GLOBALSULTENG.COM – Anggota Komisi VIII DPR RI Wisnu Wijaya menyatakan adanya indikasi pelanggaran perundang-undangan dalam penambahan kuota haji khusus (ONH Plus) yang dilakukan Kementerian Agama (Kemenag) RI.
Kemenag diketahui mengubah secara sepihak kuota haji reguler menjadi 213.320 dan kuota haji khusus menjadi 27.680, mengurangi jatah kuota haji reguler sebanyak 8.400 untuk dialihkan ke haji khusus.
Kata Wisnu, tindakan Kemenag tersebut melanggar Undang-Undang No. 8 Tahun 2019 tentang Penyelenggaraan Haji dan Umrah, khususnya Pasal 64 Ayat (2) yang mengatur bahwa kuota haji khusus hanya boleh sebesar 8 persen dari total kuota haji Indonesia.
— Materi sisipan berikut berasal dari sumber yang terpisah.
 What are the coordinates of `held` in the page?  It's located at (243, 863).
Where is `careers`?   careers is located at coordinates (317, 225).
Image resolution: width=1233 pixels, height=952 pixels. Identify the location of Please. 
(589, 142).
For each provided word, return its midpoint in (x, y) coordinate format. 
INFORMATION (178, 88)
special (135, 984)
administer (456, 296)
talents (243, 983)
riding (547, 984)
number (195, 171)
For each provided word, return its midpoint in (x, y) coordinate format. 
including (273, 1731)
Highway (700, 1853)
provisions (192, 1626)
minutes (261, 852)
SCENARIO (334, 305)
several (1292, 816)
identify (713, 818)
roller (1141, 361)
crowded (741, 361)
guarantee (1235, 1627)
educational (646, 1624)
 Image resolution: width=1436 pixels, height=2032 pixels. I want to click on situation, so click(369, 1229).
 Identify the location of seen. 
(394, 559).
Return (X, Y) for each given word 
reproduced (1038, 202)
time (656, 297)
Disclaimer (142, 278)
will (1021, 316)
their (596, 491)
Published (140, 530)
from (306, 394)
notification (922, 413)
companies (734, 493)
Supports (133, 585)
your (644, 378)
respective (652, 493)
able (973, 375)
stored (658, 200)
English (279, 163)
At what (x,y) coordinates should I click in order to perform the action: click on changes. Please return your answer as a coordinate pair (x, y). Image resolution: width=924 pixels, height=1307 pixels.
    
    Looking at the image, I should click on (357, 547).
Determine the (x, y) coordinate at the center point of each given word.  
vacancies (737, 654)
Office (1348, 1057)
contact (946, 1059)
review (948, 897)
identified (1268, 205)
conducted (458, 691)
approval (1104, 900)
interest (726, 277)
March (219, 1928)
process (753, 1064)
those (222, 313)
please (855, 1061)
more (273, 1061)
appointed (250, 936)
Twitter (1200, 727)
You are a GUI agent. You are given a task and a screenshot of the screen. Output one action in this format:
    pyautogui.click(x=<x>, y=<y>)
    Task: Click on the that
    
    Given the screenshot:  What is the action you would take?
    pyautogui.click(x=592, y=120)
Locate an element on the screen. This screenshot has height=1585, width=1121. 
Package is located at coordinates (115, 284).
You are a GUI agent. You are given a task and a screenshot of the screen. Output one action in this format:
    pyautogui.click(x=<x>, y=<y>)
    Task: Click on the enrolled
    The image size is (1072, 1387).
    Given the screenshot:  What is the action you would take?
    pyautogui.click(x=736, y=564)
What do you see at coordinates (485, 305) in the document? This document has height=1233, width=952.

“Jika total kuota haji kita 241.000, maka kuota haji khusus seharusnya hanya 19.280,” ucapnya dalam keterangan resminya, Selasa (18/6/2024).
Baca juga: 5 Bakal Calon Gubernur Sulteng Terpopuler Versi Google Trends
Menurut Wisnu, perubahan (penambahan kuota ONH Plus) ini dilakukan tanpa konsultasi atau kesepakatan dengan Komisi VIII DPR RI.
“Tidak pernah ada konsultasi apalagi kesepakatan dengan kami sebelumnya sehingga kami nilai tindakan ini ilegal,” ujarnya.
Wisnu menambahkan bahwa kebijakan perubahan kuota haji reguler dan khusus yang dilakukan Kemenag didasarkan pada kebijakan otoritas Arab Saudi yang disampaikan lewat sistem E-Hajj, namun tetap tidak mengindahkan hasil rapat dengan DPR.
Wisnu mengungkapkan kekecewaannya terhadap Kemenag yang dianggap mengabaikan hasil rapat dengan DPR dan tetap menyetujui MoU dengan Kementerian Haji dan Umrah Arab Saudi pada Januari 2024.
“Jika pemerintah serius mempercepat daftar tunggu antrean jemaah haji reguler, seharusnya sebelum menandatangani MoU, mereka bisa proaktif melobi alokasi penambahan kuota haji bagi Indonesia agar sesuai dengan hasil rapat dan peraturan perundang-undangan,” tuturnya.
Baca juga: Keajaiban Tersembunyi di Sulteng: Air Terjun Mokokawa, Destinasi Wisata yang Wajib Dikunjungi
Akibat keputusan sepihak ini, sebanyak 8.400 jemaah haji reguler kehilangan kesempatan untuk menunaikan haji pada tahun 1445H/2024M.
“Bukan justru bersikap pasif dan terkesan melempar tanggung jawab ke otoritas Saudi saat DPR dan publik mempertanyakan,” jelasnya.